Despite Cologne's being the largest city in the region nearby Düsseldorf was chosen as the political capital of the newly set-up Federal State Nordrhein-Westfalen. With Bonn being chosen as the (provisional) government location of the Federal Republic (unlike public belief, Bonn was never "capital"), Cologne took benefit being sandwiched between the two important political centres of former West Germany. The city became home to a large number of Federal agencies and organizations. After reunification in 1990 a new situation has been politically co-ordinated with the new federal capital city of Berlin.
For Cologne mayors refer to: List of mayors of Cologne.

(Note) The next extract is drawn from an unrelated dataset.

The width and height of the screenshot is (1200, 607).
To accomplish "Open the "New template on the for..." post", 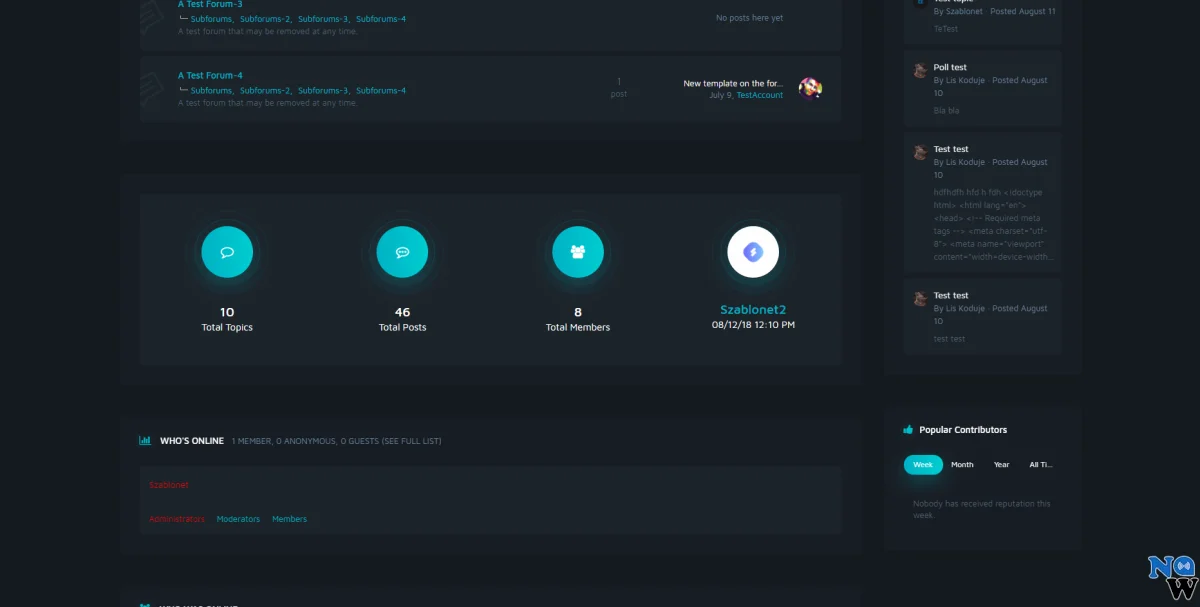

In 1945 architect and urban planner Rudolf Schwarz called Cologne the "world's greatest heap of debris". Schwarz designed the master plan of reconstruction in 1947, which called for the construction of several new thoroughfares through the downtown area, especially the 'Nord-Süd-Fahrt' (North-South-Drive). The Master plan took into consideration the fact that even shortly after the war a large increase in automobile traffic could be anticipated. Plans for new roads had already to a certain degree evolved under the Nazi administration, but the actual construction became easier in times when the majority of downtown lots were undeveloped. The destruction of famous Romanesque churches like St. Gereon, Great St. Martin, St. Maria im Capitol and about a dozen others in World War II meant a tremendous loss of cultural substance to the city. The rebuilding of those churches and other landmarks like the Gürzenich was not undisputed among leading architects and art historians at that time, but in most cases, civil intention prevailed. The reconstruction lasted until the 1990s, when Romanesque church of St. Kunibert was finished.
It took some time to rebuild the city. In 1959 the city's population reached pre-war numbers again. Afterwards the city grew steadily, and, in 1975, the number exceeded 1 million inhabitants for about one year. Since then, the number lingers slightly underneath.
In the 1980s and 1990s Cologne's economy prospered from two factors: First, the steady growth in the number of media companies, pertaining to both the private and the public sector. Catering especially to these companies is the newly developed Media Park, which creates a strongly visual focal point in downtown Cologne and includes the KölnTurm, one of Cologne's most prominent high-rises. And second, a permanent improvement of the diverse traffic infrastructure, which makes Cologne one of the most easily accessible metropolitan areas in Central Europe.
Due to the economic success of the Cologne Trade Fair, the city arranged a large extension to the fair site in 2005. At the same time the original buildings, which date back to the 1920s are rented out to RTL, Germany's largest private broadcaster, as their new corporate headquarters.
The centre of Cologne was completely destroyed during World War II. The reconstruction of the city followed the style of the 1950s, while respecting the old layout and naming of the streets. Thus, the city today is characterised by simple and modest post-war buildings, with few interspersed pre-war buildings which were reconstructed due to their historical importance. Some buildings of the "Wiederaufbauzeit" (era of reconstruction), for example the opera house by Wilhelm Riphahn, are nowadays regarded as classics in modern architecture. Nevertheless, the uncompromising style of the opera house and other modern buildings has remained controversial.
In 2005 the first stretch of a eight-lane freeway in North Rhine-Westphalia was opened to traffic on A 3, part of the eastern section of the freeway belt between the interchanges Cologne East and Heumar.